Make sure to install the following dependencies to run the code:
pip install langchain langchain-openai openai faiss-cpu python-dotenv rank_bm25
pip install -U langchain-community
Load essential Python libraries for text processing, embeddings, and retrieval. Import LangChain modules for text splitting, vector stores, and AI model interactions.
import hashlib
import os
import getpass
from typing import List, Tuple
from dotenv import load_dotenv
from langchain.text_splitter import RecursiveCharacterTextSplitter
from langchain.schema import Document
from langchain.embeddings import OpenAIEmbeddings
from langchain.vectorstores import FAISS
from langchain_openai import ChatOpenAI
from langchain.prompts import ChatPromptTemplate
from rank_bm25 import BM25Okapi
Set the OPENAI_API_KEY
using the secure userdata
module in your environment. This ensures seamless access to OpenAI’s language models without exposing sensitive credentials.
from google.colab import userdata
os.environ["OPENAI_API_KEY"] =userdata.get('openai')

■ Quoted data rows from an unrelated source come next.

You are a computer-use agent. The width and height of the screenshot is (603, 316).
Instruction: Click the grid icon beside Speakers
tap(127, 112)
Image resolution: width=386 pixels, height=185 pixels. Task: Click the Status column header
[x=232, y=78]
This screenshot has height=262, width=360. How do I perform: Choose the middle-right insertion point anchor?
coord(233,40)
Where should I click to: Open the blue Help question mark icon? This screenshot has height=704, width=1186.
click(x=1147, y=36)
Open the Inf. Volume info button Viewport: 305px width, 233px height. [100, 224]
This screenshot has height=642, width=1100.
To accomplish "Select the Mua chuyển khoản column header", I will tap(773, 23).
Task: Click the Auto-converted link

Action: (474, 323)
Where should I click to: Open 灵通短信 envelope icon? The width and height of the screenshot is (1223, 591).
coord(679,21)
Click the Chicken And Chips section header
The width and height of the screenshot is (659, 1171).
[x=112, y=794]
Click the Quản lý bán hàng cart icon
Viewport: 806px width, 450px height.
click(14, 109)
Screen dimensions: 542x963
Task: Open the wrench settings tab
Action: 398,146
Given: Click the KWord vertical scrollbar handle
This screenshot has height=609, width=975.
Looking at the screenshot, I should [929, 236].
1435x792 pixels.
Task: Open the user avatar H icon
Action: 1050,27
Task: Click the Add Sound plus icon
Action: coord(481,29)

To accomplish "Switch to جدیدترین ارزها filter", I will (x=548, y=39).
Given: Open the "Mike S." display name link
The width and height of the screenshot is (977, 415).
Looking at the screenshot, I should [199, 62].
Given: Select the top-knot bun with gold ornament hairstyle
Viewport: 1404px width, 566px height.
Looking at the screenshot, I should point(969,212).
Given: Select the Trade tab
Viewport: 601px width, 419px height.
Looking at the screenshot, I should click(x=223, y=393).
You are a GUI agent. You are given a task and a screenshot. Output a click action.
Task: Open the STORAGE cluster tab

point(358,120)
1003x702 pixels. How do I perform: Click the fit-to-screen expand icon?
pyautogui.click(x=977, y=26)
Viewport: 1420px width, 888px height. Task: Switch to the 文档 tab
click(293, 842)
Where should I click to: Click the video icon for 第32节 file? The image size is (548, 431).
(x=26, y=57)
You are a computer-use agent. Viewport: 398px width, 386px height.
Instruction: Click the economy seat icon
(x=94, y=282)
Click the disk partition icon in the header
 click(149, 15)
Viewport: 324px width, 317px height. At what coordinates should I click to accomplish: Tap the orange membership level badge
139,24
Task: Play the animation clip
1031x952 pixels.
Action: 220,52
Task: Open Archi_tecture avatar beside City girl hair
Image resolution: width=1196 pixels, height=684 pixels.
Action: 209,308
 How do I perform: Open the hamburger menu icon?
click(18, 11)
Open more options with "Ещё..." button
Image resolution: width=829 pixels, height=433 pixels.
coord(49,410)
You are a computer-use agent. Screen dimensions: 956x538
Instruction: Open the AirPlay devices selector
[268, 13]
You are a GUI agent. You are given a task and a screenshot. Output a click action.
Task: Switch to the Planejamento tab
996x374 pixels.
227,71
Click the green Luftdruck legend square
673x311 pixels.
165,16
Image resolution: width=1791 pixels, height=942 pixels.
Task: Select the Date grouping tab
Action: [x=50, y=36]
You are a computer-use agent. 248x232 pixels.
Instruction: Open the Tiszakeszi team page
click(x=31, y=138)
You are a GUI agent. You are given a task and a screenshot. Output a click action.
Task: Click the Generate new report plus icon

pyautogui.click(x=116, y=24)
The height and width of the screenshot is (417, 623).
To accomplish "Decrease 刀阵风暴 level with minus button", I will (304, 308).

Sets the OPENAI_API_KEY environment variable to the value retrieved from userdata, specifically the key saved under the name ‘openai’. This makes the API key accessible within the environment for secure access by OpenAI functions.
This code defines the ContextualRetrieval class, which processes documents to enhance searchability by creating contextualized chunks.
class ContextualRetrieval:
"""
A class that implements the Contextual Retrieval system.
"""
def __init__(self):
"""
Initialize the ContextualRetrieval system.
"""
self.text_splitter = RecursiveCharacterTextSplitter(
chunk_size=800,
chunk_overlap=100,
)
self.embeddings = OpenAIEmbeddings()
self.llm = ChatOpenAI(
model="gpt-4o",
temperature=0,
max_tokens=None,
timeout=None,
max_retries=2,
)
def process_document(self, document: str) -> Tuple[List[Document], List[Document]]:
"""
Process a document by splitting it into chunks and generating context for each chunk.
"""
chunks = self.text_splitter.create_documents([document])
contextualized_chunks = self._generate_contextualized_chunks(document, chunks)
return chunks, contextualized_chunks
def _generate_contextualized_chunks(self, document: str, chunks: List[Document]) -> List[Document]:
"""
Generate contextualized versions of the given chunks.
"""
contextualized_chunks = []
for chunk in chunks:
context = self._generate_context(document, chunk.page_content)
contextualized_content = f"{context}\n\n{chunk.page_content}"
contextualized_chunks.append(Document(page_content=contextualized_content, metadata=chunk.metadata))
return contextualized_chunks
def _generate_context(self, document: str, chunk: str) -> str:
"""
Generate context for a specific chunk using the language model.
"""
prompt = ChatPromptTemplate.from_template("""
You are an AI assistant specializing in financial analysis, particularly for Tesla, Inc. Your task is to provide brief, relevant context for a chunk of text from Tesla's Q3 2023 financial report.
Here is the financial report:
<document>
{document}
</document>
Here is the chunk we want to situate within the whole document::
<chunk>
{chunk}
</chunk>
Provide a concise context (2-3 sentences) for this chunk, considering the following guidelines:
1. Identify the main financial topic or metric discussed (e.g., revenue, profitability, segment performance, market position).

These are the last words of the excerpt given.